Certains opposants ont tenté de retarder le vote par une série d’amendements. «Nous allons proposer des amendements jusqu’à ce que les camions Monster arrivent», a affirmé le révérend Mark Holland, un délégué de la Conférence des Grandes Plaines. Mark Holland, dont le groupe «Mainstream UMC» défendait le plan pour «Une seule Église», faisait référence au prochain événement qui avait lieu dans le centre où les méthodistes se réunissaient: Monster Jam, une rencontre sportive motorisée. La session extraordinaire de la Conférence générale devait donc absolument se terminer à 18h30, en raison de cet événement. L’évêque Cynthia Fierro Harvey, qui a présidé cette session extraordinaire, a rappelé à plusieurs reprises aux délégués de terminer la tâche à accomplir. Et les tentatives de retarder le vote ont finalement échoué.

Des points de vue divers

Les délégués ont également débattu de la manière de négocier avec les Églises qui veulent quitter la dénomination. Des participants criaient depuis les tribunes: «Arrêtez de faire du mal!» Les débats ont révélé les profondes divisions au sein de la dénomination. Le pasteur Ken Carter, président du Conseil des évêques, a souligné que l’Église méthodiste unie — qui compte parmi ses membres Hillary Clinton et Jeff Sessions — avait toujours inclus divers points de vue. «Nous sommes une Église qui rassemble des personnes ayant des visions différentes du Royaume de Dieu. Je crois que c’est ainsi qu’est le corps du Christ.» Ken Carter a reconnu que les méthodistes aux États-Unis n’avaient pas toujours été en mesure de s’entendre. Certaines fois, ils ont trouvé des moyens de travailler ensemble. «L’Église méthodiste d’Amérique s’est unie et divisée, puis réunie et redivisée», a-t-il rappelé.

◆ **ENTRÉES EXTRAITES**:

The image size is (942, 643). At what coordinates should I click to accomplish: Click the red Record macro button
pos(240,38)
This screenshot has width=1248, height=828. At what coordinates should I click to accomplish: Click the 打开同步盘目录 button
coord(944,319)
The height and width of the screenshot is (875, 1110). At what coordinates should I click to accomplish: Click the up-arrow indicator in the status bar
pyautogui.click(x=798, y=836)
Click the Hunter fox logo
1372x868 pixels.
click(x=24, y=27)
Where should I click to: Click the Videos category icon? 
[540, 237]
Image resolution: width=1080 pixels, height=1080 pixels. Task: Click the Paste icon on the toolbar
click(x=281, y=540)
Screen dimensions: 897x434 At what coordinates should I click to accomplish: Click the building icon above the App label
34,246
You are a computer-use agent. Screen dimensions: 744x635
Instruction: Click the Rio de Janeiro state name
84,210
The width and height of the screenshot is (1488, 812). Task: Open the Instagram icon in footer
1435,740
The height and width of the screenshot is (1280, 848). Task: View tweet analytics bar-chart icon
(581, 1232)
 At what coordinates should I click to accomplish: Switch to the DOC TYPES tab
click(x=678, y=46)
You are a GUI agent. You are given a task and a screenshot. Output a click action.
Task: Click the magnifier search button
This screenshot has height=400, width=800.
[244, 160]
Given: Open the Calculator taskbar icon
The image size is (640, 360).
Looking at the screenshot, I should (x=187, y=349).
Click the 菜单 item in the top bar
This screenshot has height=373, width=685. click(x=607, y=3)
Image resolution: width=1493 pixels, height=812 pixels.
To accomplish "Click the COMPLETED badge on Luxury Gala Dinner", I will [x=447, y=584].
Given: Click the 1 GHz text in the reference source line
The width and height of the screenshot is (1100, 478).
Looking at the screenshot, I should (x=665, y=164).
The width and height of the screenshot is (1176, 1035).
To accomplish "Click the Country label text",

◆ **CONSIGNE DE L'EXERCICE**: Les affirmations suivantes concordent-elles avec le texte fourni ? (a) La session extraordinaire devait se terminer à 18h30 à cause de Monster Jam. (b) Les opposants ont réussi à retarder le vote. (c) Ken Carter préside le Conseil des évêques. Répondez par oui ou non pour chacune, en citant mot pour mot les termes décisifs du texte.

◆ **RÉPONSE COMPLÈTE**:
(a) Oui : « La session extraordinaire de la Conférence générale devait donc absolument se terminer à 18h30, en raison de cet événement. »
(b) Non : « Et les tentatives de retarder le vote ont finalement échoué. »
(c) Oui : « Le pasteur Ken Carter, président du Conseil des évêques »